On Wed, 2005-01-05 at 10:09, Mounir Bsaibes wrote:
1) For handling disk full:
Instead of calling the audit_suspend from audit_log_start. I will call
it from audit_syscall_entry
if the context is auditable. audit_suspend will place the process in a
wait_queue until the disk_full_flag is reset. At that time all the
processes in the wait queue will be awakened.
IIUC, almost all tasks are considered auditable at this point, unless
explicitly marked non-auditable via a filter. Hence, this logic will
put almost all tasks to sleep in this scenario. Only tasks that are
explicitly marked as not requiring any auditing will avoid this.
Hopefully this is acceptable and I can go ahead and implement this.
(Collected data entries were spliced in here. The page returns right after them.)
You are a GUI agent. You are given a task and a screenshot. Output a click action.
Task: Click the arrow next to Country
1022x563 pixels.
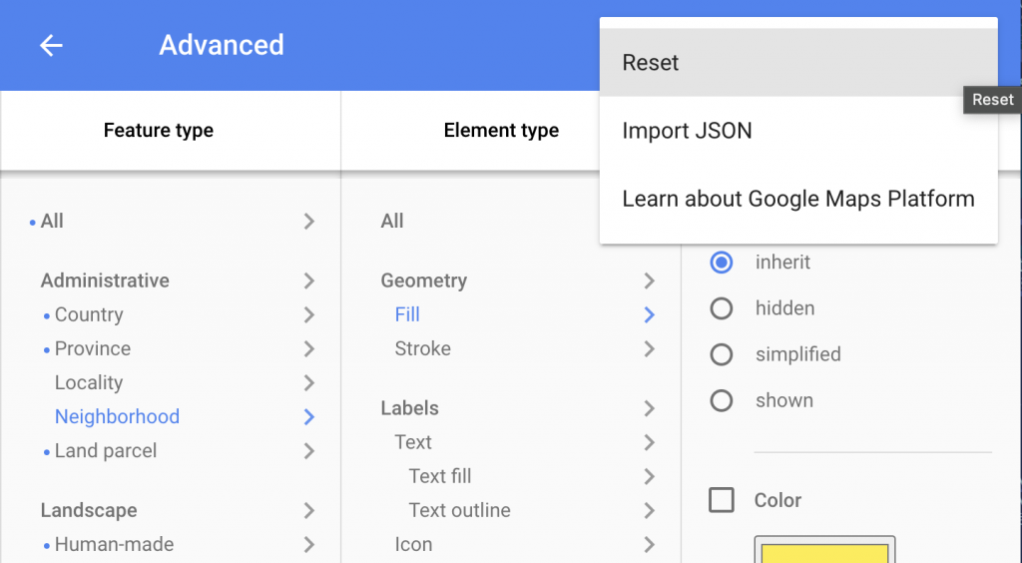308,315
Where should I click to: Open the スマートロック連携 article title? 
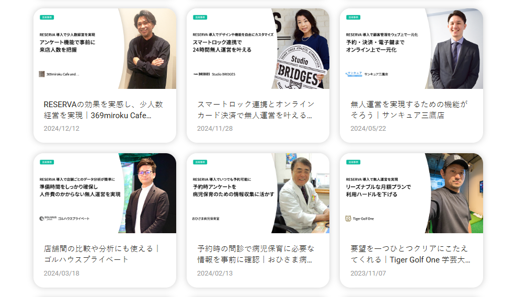256,110
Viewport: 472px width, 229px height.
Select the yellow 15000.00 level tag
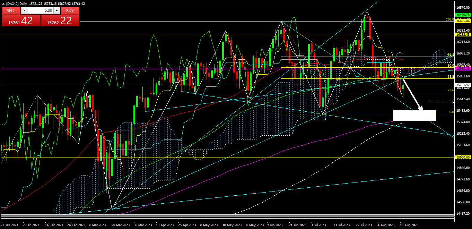click(x=463, y=158)
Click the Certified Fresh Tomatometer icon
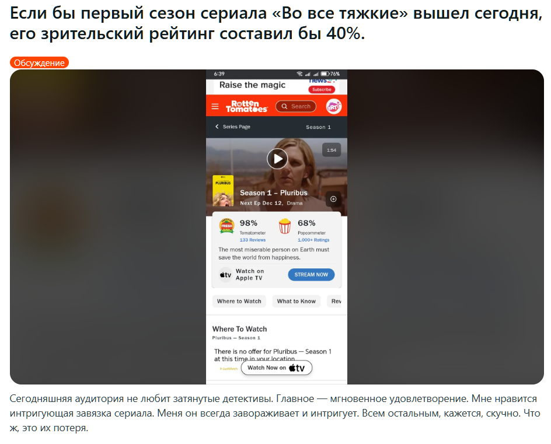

The question is how SELinux should treat its audit records in this
case? For the current CAPP work this is not an issue. However, it will
be for LSPP evaluation.
If any task can reach a SELinux hook (i.e. is not put to sleep on
syscall entry by the above), then the SELinux hook might still trigger
an audit message unless explicitly disabled via policy for that process'
domain (and the relevant object type, class, and permission).
2) For suspending the process whenever there are no kernel
resources:
Audit_log_lost is called from many places for many reasons no
memory, socket is busy, etc.. I need to think a little bit more about
this. If we don't want to sleep in any audit_log* function. Any
suggestion?
I think we need a separate interface for callers that can sleep.